Can you believe they then trademark that silence? Of course you can. You’re watching the news and looking at Net Neutrality and you’re like, um yeah this is the future world so we better use our voices NOW before this becomes Earth-Prime.
Or maybe you’re like, oh this is kind of an extreme view. Are you watching the news? We are living in the extreme. Get with it.
I was completely enraptured by the story as it unfolded. Some parts had me like 😱 and some like 😤 and others like 😭. There’s some intense world building and some intense focus on characters and did I mention this book has everything you’d want in a science fiction book?
ALL RIGHTS RESERVED
by Gregory Scott Katsoulis
Published: August 29th 2017
Published: Harlequin Teen
In a world where every word and gesture is copyrighted, patented or trademarked, one girl elects to remain silent rather than pay to speak, and her defiant and unexpected silence threatens to unravel the very fabric of society.
Speth Jime is anxious to deliver her Last Day speech and celebrate her transition into adulthood. The moment she turns fifteen, Speth must pay for every word she speaks (“Sorry” is a flat ten dollars and a legal admission of guilt), for every nod ($0.99/sec), for every scream ($0.99/sec) and even every gesture of affection. She’s been raised to know the consequences of falling into debt, and can’t begin to imagine the pain of having her eyes shocked for speaking words that she’s unable to afford.
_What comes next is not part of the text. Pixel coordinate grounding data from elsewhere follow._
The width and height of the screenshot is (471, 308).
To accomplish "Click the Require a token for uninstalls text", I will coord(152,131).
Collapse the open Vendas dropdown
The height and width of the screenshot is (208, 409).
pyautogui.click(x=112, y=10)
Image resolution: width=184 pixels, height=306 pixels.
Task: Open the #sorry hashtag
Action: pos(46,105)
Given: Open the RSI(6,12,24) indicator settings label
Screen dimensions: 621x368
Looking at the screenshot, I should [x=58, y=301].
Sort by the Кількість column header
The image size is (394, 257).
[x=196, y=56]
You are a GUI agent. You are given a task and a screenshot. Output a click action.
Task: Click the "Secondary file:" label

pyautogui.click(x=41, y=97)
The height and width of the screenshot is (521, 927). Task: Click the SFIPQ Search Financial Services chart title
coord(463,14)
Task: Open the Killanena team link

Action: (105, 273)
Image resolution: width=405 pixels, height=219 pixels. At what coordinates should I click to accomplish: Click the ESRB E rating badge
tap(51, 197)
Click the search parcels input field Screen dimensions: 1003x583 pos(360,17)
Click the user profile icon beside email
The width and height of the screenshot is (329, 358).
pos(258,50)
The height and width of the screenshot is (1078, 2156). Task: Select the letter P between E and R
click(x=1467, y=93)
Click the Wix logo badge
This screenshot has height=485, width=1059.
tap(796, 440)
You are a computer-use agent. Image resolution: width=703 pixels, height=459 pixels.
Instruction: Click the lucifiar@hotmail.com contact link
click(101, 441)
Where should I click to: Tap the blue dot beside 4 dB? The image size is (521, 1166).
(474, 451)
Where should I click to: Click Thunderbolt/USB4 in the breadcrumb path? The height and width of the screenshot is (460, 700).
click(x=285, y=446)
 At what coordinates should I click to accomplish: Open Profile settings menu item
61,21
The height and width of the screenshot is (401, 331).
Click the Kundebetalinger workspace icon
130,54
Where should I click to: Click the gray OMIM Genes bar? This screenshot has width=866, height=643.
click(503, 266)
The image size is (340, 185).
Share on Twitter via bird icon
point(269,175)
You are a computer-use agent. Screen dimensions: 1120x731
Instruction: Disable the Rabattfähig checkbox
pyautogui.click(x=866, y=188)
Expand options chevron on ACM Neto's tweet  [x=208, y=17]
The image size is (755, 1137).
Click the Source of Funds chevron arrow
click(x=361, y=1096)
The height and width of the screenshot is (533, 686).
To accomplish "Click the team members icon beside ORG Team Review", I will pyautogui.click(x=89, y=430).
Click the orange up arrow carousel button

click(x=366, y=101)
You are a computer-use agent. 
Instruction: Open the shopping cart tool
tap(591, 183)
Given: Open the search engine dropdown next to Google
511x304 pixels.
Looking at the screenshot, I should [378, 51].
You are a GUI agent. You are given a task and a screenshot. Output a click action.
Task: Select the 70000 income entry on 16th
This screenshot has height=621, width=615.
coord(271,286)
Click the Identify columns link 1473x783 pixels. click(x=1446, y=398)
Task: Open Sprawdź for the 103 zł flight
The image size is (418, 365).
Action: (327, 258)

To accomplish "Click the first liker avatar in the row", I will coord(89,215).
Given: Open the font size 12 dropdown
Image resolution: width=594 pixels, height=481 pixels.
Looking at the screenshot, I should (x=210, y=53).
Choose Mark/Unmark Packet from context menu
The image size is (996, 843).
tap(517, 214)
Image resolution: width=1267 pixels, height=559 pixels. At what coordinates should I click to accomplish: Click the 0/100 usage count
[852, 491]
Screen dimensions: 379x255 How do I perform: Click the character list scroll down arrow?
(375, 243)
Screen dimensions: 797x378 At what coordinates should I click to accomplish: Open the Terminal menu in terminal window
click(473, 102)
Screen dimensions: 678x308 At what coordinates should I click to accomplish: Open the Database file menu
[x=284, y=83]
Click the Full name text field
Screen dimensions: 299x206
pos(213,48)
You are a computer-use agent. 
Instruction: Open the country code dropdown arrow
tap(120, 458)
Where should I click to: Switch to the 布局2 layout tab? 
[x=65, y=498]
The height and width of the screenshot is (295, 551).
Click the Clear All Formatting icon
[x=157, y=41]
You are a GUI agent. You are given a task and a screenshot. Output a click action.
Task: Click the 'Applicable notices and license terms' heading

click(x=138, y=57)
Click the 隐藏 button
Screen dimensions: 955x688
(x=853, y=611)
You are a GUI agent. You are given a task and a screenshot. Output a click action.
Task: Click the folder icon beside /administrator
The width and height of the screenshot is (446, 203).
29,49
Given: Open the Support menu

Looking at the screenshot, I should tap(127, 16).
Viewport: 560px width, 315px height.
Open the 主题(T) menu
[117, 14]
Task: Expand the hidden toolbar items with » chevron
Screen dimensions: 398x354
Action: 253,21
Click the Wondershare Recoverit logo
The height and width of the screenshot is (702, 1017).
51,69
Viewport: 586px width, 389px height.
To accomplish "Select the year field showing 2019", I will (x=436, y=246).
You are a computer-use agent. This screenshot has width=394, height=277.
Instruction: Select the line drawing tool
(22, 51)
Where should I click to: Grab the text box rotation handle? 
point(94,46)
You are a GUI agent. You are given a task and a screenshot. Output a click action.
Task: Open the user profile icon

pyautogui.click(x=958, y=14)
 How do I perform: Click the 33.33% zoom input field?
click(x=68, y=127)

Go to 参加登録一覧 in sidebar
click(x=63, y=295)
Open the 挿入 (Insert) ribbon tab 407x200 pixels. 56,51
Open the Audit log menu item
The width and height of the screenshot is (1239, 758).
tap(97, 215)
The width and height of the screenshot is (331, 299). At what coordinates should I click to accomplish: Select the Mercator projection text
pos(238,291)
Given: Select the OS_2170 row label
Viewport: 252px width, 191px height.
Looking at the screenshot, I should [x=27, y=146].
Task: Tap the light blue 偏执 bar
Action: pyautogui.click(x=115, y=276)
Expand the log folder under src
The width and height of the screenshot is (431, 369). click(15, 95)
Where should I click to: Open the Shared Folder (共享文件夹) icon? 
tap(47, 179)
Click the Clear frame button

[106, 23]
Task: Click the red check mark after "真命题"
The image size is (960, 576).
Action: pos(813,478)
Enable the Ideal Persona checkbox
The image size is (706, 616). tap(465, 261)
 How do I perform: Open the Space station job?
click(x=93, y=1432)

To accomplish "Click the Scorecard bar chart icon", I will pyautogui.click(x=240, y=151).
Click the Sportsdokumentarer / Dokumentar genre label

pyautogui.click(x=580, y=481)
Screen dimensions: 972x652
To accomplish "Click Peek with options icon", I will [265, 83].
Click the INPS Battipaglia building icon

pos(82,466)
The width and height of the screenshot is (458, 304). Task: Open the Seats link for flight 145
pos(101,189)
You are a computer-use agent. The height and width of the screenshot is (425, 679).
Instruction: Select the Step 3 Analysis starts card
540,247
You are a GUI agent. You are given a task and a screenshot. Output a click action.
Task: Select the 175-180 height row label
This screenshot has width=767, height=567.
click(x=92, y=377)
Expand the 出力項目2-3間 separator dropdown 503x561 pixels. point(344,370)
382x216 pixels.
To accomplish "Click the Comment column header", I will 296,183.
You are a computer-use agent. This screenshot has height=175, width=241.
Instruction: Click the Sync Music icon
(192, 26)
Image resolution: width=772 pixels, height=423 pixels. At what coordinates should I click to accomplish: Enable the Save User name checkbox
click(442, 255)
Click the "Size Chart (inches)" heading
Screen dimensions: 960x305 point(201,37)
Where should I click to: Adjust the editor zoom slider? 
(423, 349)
But when Speth’s friend Beecher commits suicide rather than work off his family’s crippling debt, she can’t express her shock and dismay without breaking her Last Day contract and sending her family into Collection. Backed into a corner, Speth finds a loophole: rather than read her speech – rather than say anything at all – she closes her mouth and vows never to speak again. Speth’s unexpected defiance of tradition sparks a media frenzy, inspiring others to follow in her footsteps, and threatens to destroy her, her family and the entire city around them.